Recorded data
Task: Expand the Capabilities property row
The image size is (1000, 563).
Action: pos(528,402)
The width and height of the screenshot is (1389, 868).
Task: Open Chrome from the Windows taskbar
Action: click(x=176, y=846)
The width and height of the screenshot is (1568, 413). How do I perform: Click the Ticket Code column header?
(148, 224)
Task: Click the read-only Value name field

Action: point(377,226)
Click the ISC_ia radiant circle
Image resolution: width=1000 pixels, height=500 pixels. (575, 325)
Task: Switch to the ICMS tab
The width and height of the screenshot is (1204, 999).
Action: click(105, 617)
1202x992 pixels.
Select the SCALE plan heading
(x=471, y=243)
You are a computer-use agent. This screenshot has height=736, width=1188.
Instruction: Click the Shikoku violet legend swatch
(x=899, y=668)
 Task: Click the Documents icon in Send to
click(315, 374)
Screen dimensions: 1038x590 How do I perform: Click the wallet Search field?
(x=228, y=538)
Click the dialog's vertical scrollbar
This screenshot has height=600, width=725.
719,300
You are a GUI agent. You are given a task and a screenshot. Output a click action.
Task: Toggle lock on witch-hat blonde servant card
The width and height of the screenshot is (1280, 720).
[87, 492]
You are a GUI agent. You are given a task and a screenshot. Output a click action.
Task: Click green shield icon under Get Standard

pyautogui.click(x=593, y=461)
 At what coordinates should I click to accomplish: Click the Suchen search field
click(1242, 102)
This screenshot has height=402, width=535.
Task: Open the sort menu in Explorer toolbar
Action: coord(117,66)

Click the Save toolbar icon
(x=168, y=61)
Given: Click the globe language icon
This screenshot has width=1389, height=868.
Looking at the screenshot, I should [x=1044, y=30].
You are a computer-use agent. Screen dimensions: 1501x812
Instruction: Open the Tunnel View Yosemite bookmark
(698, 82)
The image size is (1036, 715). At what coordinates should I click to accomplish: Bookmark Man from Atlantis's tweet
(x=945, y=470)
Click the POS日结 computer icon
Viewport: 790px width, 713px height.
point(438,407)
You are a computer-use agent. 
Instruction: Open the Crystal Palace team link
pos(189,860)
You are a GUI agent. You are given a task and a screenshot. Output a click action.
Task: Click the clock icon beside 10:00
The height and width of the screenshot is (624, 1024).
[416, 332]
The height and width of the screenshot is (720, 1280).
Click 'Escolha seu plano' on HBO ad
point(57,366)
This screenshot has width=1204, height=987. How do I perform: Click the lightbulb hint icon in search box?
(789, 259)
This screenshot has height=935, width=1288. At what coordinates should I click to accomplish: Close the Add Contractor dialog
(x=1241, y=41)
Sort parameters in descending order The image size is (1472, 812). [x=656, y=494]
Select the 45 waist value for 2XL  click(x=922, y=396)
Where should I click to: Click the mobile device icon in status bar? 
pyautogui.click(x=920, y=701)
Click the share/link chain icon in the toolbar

_Work item_.
The entries above should be repeated exactly, every one of them.

_Result of this exercise_.
Task: Expand the Capabilities property row
The image size is (1000, 563).
Action: pos(528,402)
The width and height of the screenshot is (1389, 868).
Task: Open Chrome from the Windows taskbar
Action: click(x=176, y=846)
The width and height of the screenshot is (1568, 413). How do I perform: Click the Ticket Code column header?
(148, 224)
Task: Click the read-only Value name field

Action: point(377,226)
Click the ISC_ia radiant circle
Image resolution: width=1000 pixels, height=500 pixels. (575, 325)
Task: Switch to the ICMS tab
The width and height of the screenshot is (1204, 999).
Action: click(105, 617)
1202x992 pixels.
Select the SCALE plan heading
(x=471, y=243)
You are a computer-use agent. This screenshot has height=736, width=1188.
Instruction: Click the Shikoku violet legend swatch
(x=899, y=668)
 Task: Click the Documents icon in Send to
click(315, 374)
Screen dimensions: 1038x590 How do I perform: Click the wallet Search field?
(x=228, y=538)
Click the dialog's vertical scrollbar
This screenshot has height=600, width=725.
719,300
You are a GUI agent. You are given a task and a screenshot. Output a click action.
Task: Toggle lock on witch-hat blonde servant card
The width and height of the screenshot is (1280, 720).
[87, 492]
You are a GUI agent. You are given a task and a screenshot. Output a click action.
Task: Click green shield icon under Get Standard

pyautogui.click(x=593, y=461)
 At what coordinates should I click to accomplish: Click the Suchen search field
click(1242, 102)
This screenshot has height=402, width=535.
Task: Open the sort menu in Explorer toolbar
Action: coord(117,66)

Click the Save toolbar icon
(x=168, y=61)
Given: Click the globe language icon
This screenshot has width=1389, height=868.
Looking at the screenshot, I should [x=1044, y=30].
You are a computer-use agent. Screen dimensions: 1501x812
Instruction: Open the Tunnel View Yosemite bookmark
(698, 82)
The image size is (1036, 715). At what coordinates should I click to accomplish: Bookmark Man from Atlantis's tweet
(x=945, y=470)
Click the POS日结 computer icon
Viewport: 790px width, 713px height.
point(438,407)
You are a computer-use agent. 
Instruction: Open the Crystal Palace team link
pos(189,860)
You are a GUI agent. You are given a task and a screenshot. Output a click action.
Task: Click the clock icon beside 10:00
The height and width of the screenshot is (624, 1024).
[416, 332]
The height and width of the screenshot is (720, 1280).
Click 'Escolha seu plano' on HBO ad
point(57,366)
This screenshot has width=1204, height=987. How do I perform: Click the lightbulb hint icon in search box?
(789, 259)
This screenshot has height=935, width=1288. At what coordinates should I click to accomplish: Close the Add Contractor dialog
(x=1241, y=41)
Sort parameters in descending order The image size is (1472, 812). [x=656, y=494]
Select the 45 waist value for 2XL  click(x=922, y=396)
Where should I click to: Click the mobile device icon in status bar? 
pyautogui.click(x=920, y=701)
Click the share/link chain icon in the toolbar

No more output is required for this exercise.